The polygon geometries in Pleiades JavaScript Object Notation (JSON) serializations have been brought up-to-date from the now-deprecated 2008 GeoJSON schema: they now follow the "right-hand rule" laid down in the formal 2016 IETF GeoJSON RFC 7946. This change ensures that Pleiades JSON data can be used in the widest possible variety of web and desktop computer applications that support the GeoJSON format.

Associated GitHub issues:

Two significant improvements have been made to Pleiades Resource Description Format (RDF) serializations, which are used for Linked Data and Semantic Web applications. Firstly, we have corrected the spelling of a term drawn from the Friend-of-a-Friend (FOAF) ontology (isPrimaryTopicOf). Pleiades uses this term to encode relationships between real-world places and the Pleiades information resources (e.g. Place pages) that describe them. We have also put in place more rigorous testing of the Uniform Resource Identifiers (URIs) that Pleiades includes in its RDF files to identify and provide links to information about cited bibliographic works. This testing prevents "unsafe characters" from appearing in those URIs, a deficiency that was preventing use of our RDF data in some third-party applications. Fixing these issues ensures that cross-project linking and computational reasoning/inferencing can make use of all the information and nuance embedded in our data.

Associated GitHub issues:

Contributor Interface Performance Improvements

People who contribute new content and updates to the Pleiades gazetteer do so using a series of web forms that are only accessible to logged-in members of the community.

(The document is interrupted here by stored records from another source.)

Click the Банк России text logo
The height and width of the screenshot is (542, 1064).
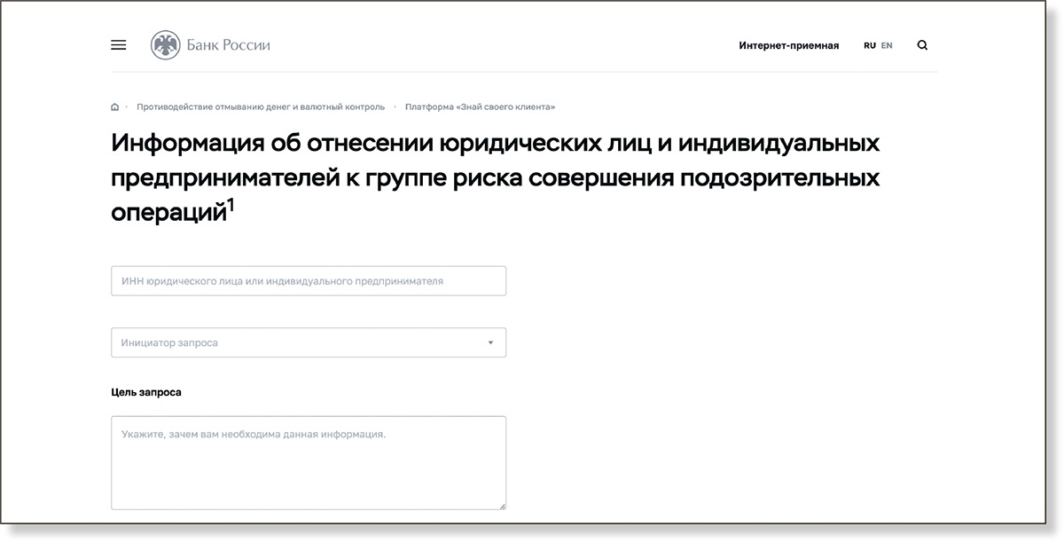(228, 45)
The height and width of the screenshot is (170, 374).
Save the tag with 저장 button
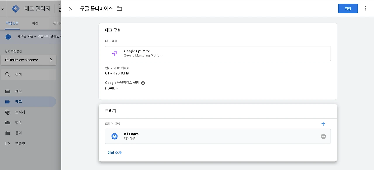348,8
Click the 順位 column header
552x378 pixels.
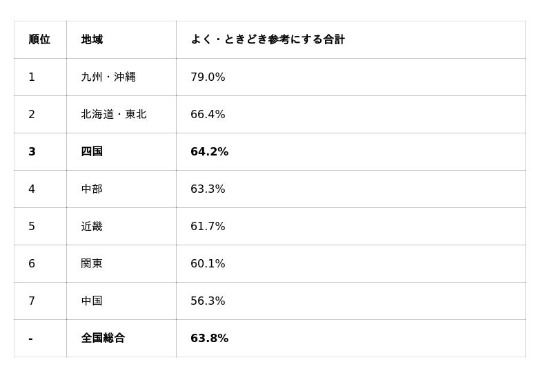tap(39, 40)
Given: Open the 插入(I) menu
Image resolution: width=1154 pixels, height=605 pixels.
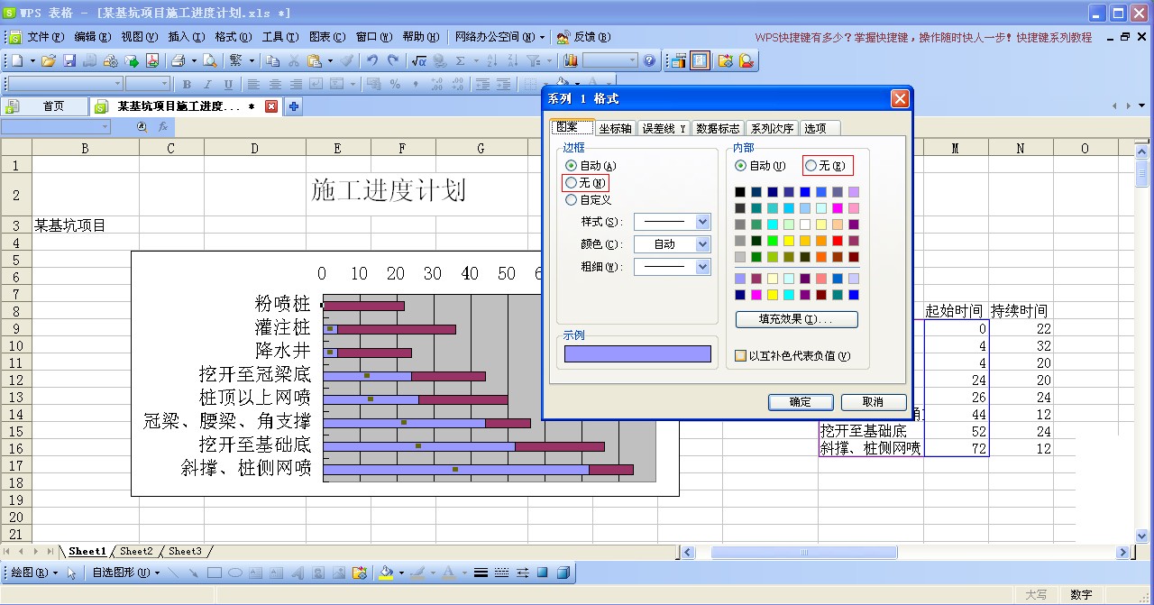Looking at the screenshot, I should click(185, 37).
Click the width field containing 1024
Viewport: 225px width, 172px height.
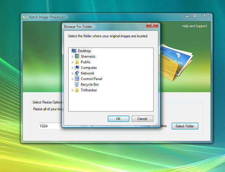coord(50,126)
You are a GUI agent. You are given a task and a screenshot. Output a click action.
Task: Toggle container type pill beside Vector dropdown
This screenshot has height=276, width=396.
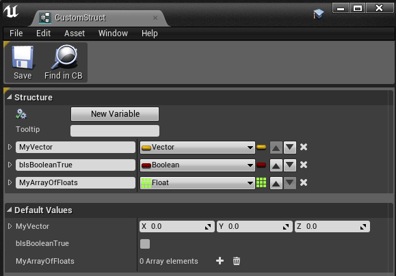261,147

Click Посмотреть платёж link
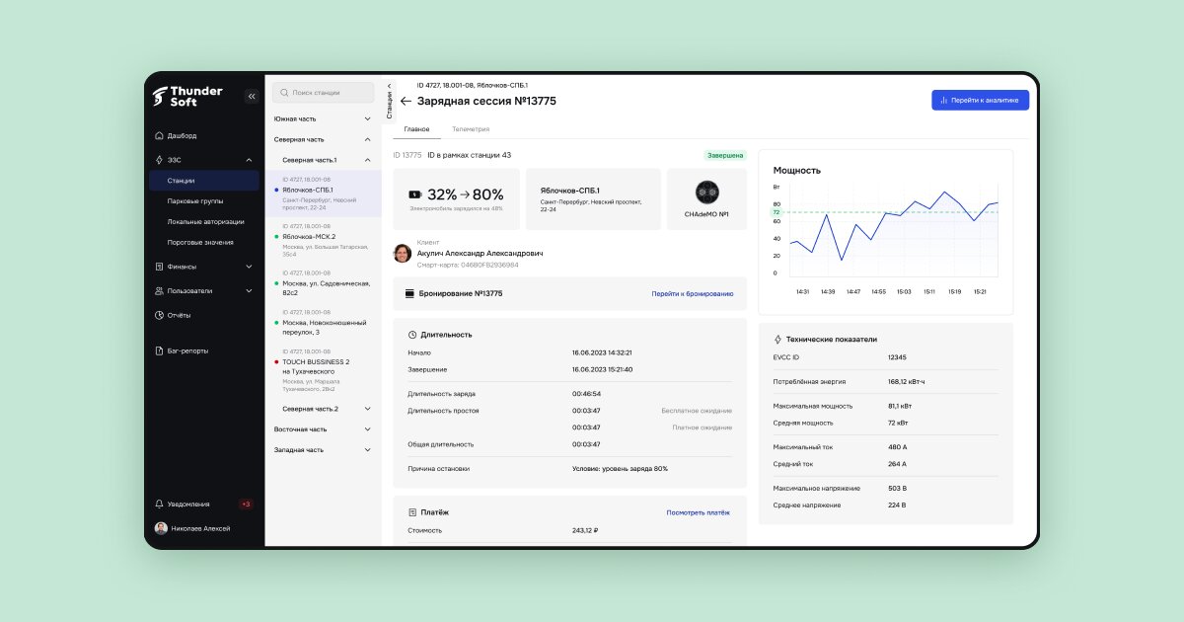698,512
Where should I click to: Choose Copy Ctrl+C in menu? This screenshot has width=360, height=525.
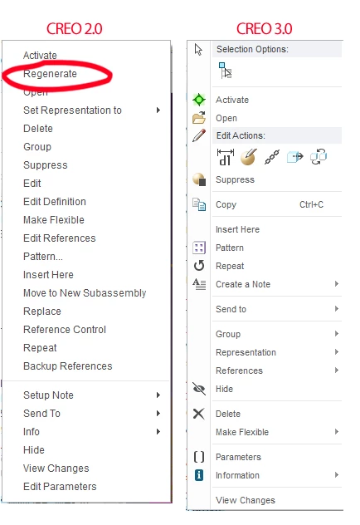(270, 204)
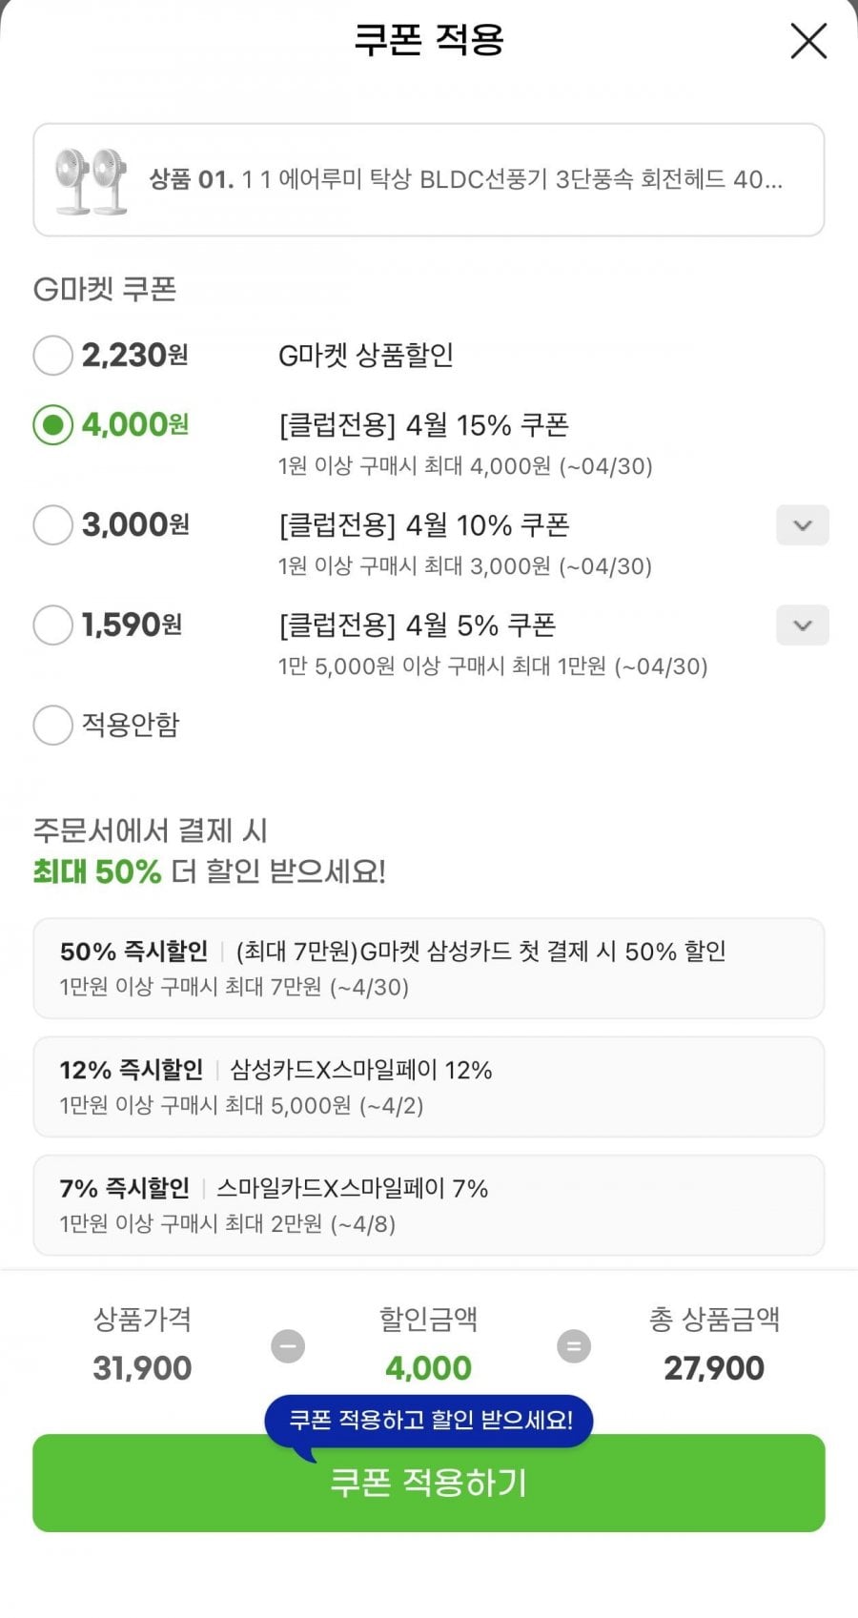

Last week we addressed a number of process bottlenecks and broken edge cases with these forms so that it is easier and quicker to suggest changes to the gazetteer. As a result, maps and generated representative point coordinates now update reliably and quickly as contributors add or change spatial information for a Place. Importing spatial data from OpenStreetMap and bibliographic data from Zotero now goes more smoothly. Deprecated terms from Pleiades controlled vocabularies like "place type" or "language and script" no longer appear in the combo boxes and radio button lists on the add/edit forms.